13 luglio, Estate al Belvedere di San Leucio, sold out per il rockautore toscano
Se in Italia ci fosse un «Time» con la celebre copertina “Man of the year”, la persona dell’anno musicale sarebbe Lucio Corsi. Il suo 2025 è stato trionfale, dalla prepotente affermazione a Sanremo alla recente doppietta del Tenco – miglior canzone e miglior album. E in mezzo la partecipazione all’Eurovision, una fortunata stagione di concerti (ancora diciassette fino al gran finale del Milano Summer Festival a settembre), una popolarità inarrestabile che gli ha portato una audience molto diversa da quella dei cultori che avevano cominciato ad ascoltarlo dai tempi di Bestiario Musicale.

Dal debutto del 2017, il concept album sugli animali della sua Maremma, Lucio Corsi ha lavorato sodo tra studio e palchi, affinando sempre di più una personalità tanto devota ad antichi maestri – dichiarati ma anche riconoscibili all’ascolto – quanto poco incasellabile nel panorama nostrano. Quello che più risalta, e il concerto casertano lo ha confermato, è la sua forza: non ha cambiato nulla della sua personalità, del serbatoio di note e colori al quale attinge, del mondo fanciullesco che ancora vive. Un mondo di personaggi bizzarri in un quotidiano magico, di sguardi a testa in giù per vedere le cose in modo altro, di infanzia che emerge come forza creativa e rinvigorisce anche una formula polverosa e d’antan come quella del rock d’autore, da garage e da riflessione.
Belvedere di San Leucio pieno, sold out prevedibile. Il colpo d’occhio e d’orecchio iniziale la dice lunga: un pezzo dei Darkness nell’attesa, sul palco da concerto rock da manuale una tastiera volante in stile Oblivion Express sullo sfondo e ai lati, come colonne del Tempio Elettrico di Salomone, due Marshall giganti con le manopole al massimo, il Culto del Volume, roba da fumettone epico tra Ozzy e Meat Loaf. L’immaginario dei fan che la sanno lunga è ampiamente stimolato. Ma i rockettari autentici, quelli identificabili per età, militanza, posizionamento strategico e ritualità, non sono la maggioranza: il grosso del pubblico è trasversale, giovanile, anche famiglie organizzate per portare i ragazzi – tantissimi con t-shirt e fascette ad hoc – a vedere e toccare il divo. D’altronde da quando il rock è affare istituzionale, pacchetto turistico-musicale per genitori che investono in costosi pit per mettere il bimbo sul palco così che Springsteen lo veda e gigioneggi, la componente eversiva è scomparsa.
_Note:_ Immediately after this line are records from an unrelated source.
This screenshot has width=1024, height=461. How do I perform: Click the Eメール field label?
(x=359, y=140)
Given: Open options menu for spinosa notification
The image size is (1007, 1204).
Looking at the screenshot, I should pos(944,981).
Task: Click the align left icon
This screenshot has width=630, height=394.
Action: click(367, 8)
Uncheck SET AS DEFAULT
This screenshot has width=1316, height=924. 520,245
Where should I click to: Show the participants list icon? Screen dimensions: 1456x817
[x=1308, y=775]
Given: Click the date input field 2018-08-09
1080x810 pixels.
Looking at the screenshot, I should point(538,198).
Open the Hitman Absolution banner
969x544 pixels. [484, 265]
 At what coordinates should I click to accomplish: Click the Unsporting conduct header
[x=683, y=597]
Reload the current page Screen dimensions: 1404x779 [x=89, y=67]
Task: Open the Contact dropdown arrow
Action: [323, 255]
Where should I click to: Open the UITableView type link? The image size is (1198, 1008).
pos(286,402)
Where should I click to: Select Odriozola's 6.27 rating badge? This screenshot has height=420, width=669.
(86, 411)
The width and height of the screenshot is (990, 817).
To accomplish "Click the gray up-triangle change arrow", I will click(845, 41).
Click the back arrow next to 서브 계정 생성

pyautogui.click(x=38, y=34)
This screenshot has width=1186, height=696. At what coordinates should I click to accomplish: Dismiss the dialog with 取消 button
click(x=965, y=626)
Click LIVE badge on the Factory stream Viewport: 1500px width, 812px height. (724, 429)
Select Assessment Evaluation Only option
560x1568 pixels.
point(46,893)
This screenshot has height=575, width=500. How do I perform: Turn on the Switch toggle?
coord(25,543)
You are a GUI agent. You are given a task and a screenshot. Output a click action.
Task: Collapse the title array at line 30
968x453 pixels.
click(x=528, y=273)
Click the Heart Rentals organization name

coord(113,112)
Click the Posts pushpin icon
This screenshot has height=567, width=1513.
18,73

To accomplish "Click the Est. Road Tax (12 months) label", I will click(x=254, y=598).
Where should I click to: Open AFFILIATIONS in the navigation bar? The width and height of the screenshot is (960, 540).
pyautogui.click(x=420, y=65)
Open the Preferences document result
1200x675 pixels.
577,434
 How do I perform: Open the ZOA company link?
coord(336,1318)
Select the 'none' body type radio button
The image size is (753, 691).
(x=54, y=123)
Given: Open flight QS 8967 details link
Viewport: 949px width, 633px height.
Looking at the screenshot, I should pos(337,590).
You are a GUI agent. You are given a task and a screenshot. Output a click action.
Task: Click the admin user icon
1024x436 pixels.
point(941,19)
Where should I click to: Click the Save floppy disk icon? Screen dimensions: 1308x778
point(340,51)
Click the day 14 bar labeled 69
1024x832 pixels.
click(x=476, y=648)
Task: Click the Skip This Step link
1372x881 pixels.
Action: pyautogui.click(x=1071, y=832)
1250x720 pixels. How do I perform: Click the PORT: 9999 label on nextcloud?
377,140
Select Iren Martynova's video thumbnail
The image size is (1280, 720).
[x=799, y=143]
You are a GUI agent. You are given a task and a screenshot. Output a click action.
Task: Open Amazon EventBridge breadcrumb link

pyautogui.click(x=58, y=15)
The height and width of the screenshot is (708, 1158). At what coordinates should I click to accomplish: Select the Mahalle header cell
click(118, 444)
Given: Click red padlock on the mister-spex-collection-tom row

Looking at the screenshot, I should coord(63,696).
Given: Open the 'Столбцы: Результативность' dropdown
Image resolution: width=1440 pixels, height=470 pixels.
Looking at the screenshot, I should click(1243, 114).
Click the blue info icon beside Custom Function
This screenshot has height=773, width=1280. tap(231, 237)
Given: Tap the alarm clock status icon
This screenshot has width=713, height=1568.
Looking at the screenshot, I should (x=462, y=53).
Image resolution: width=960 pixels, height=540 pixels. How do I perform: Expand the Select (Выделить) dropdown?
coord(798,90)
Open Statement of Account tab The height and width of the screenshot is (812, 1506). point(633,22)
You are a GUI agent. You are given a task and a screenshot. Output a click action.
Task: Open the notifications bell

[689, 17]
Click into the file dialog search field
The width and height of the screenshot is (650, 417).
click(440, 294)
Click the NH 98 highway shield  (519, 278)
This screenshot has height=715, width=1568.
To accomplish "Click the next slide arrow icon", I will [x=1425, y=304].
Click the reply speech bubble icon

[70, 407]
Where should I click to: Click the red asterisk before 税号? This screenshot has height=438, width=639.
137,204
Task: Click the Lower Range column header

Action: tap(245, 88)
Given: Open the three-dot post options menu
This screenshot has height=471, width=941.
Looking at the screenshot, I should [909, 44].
E Lucio Corsi eversivo non lo è affatto, il suo è un ecumenico happening in cui privilegia l’ultimo disco e paga un sincero tributo all’arco costituzionale dei suoi Ispiratori: Ivan Graziani, Edoardo Bennato, Rino Gaetano, Alberto Fortis, Flavio Giurato, Renato Zero, l’amato Randy Newman (di cui interpreta Gente bassa, la sua traduzione di Short People). Sostenuto da una band virile, solida, cresciuta live dopo live, molto presente anche scenicamente, il cantautore si presenta con un concerto glam-rock sicuro, ben strutturato, roba di mestiere sudato e affrontato con entusiasmo. In tanti passaggi sembra di vedere distintamente la scuola musicale che ha frequentato e i dischi-base mandati a memoria, tutti concentrati sulle tre chitarre in stile Queen nell’apertura di Volevo essere un duro o nella tempesta alla Lou Reed di Francis Delacroix. Tra gli occhialoni di Neil Young del 1974 e il boogie martellante di Il re del rave, l’omaggio all’immaginazione di Senza titolo, l’ironia di La lepre e il focoso sound live che rievoca Parla tu dell’onnipresente Ivan, il concerto scorre senza cedimenti, con un filo rosso tra energia, intimismo e fantasia. Fa molto la sua banda che gli porta la luce, il sottofondo di commiato con Shake Your Tail versione Blues Brothers la dice lunga ancora una volta. E al netto delle considerazioni su una scaletta in cui non tutti i pezzi fanno faville, ciò che emerge di più è il suo appassionato e non negoziabile amore per la musica.